Direction>
Copy out all of the material below with every "Given" changed to "Instruction" and everything else left as it is. Omit the pictures from your copy.
══════════════════════════════
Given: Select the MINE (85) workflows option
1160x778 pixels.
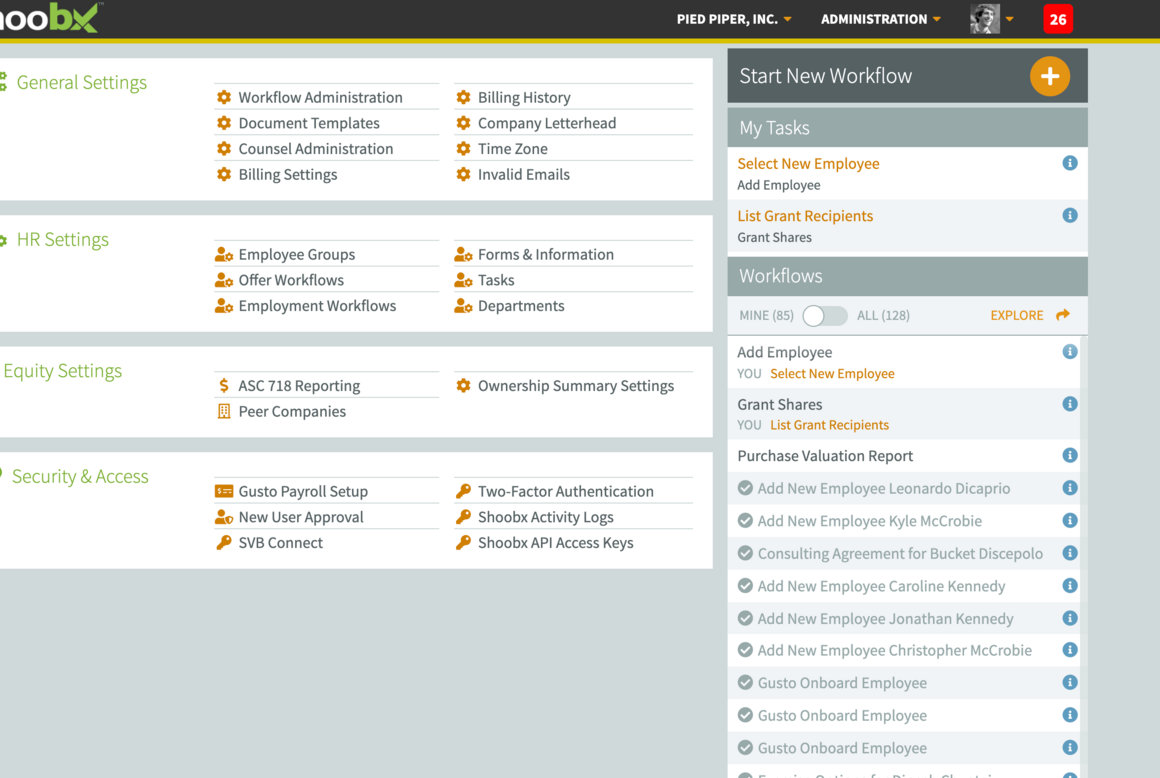Looking at the screenshot, I should click(766, 316).
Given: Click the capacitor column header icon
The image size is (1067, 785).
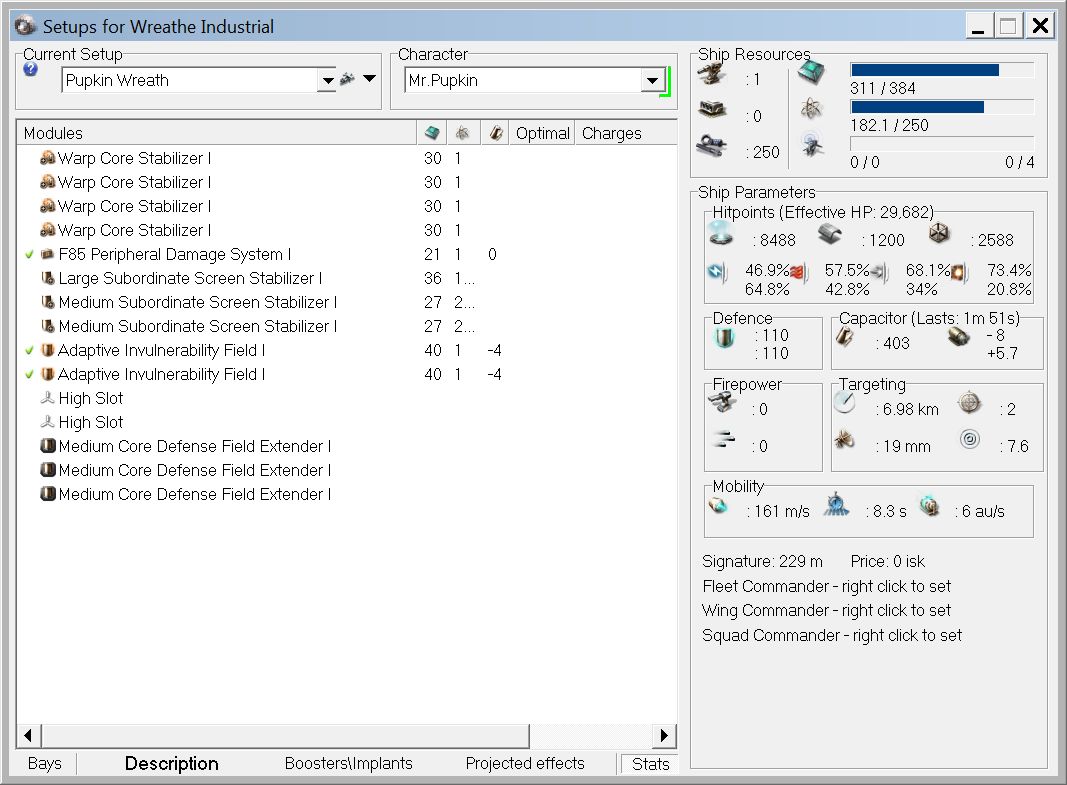Looking at the screenshot, I should point(495,133).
══════════════════════════════
Solution for this exercise>
Instruction: Select the MINE (85) workflows option
1160x778 pixels.
Looking at the screenshot, I should click(766, 316).
Instruction: Click the capacitor column header icon
The image size is (1067, 785).
Looking at the screenshot, I should point(495,133).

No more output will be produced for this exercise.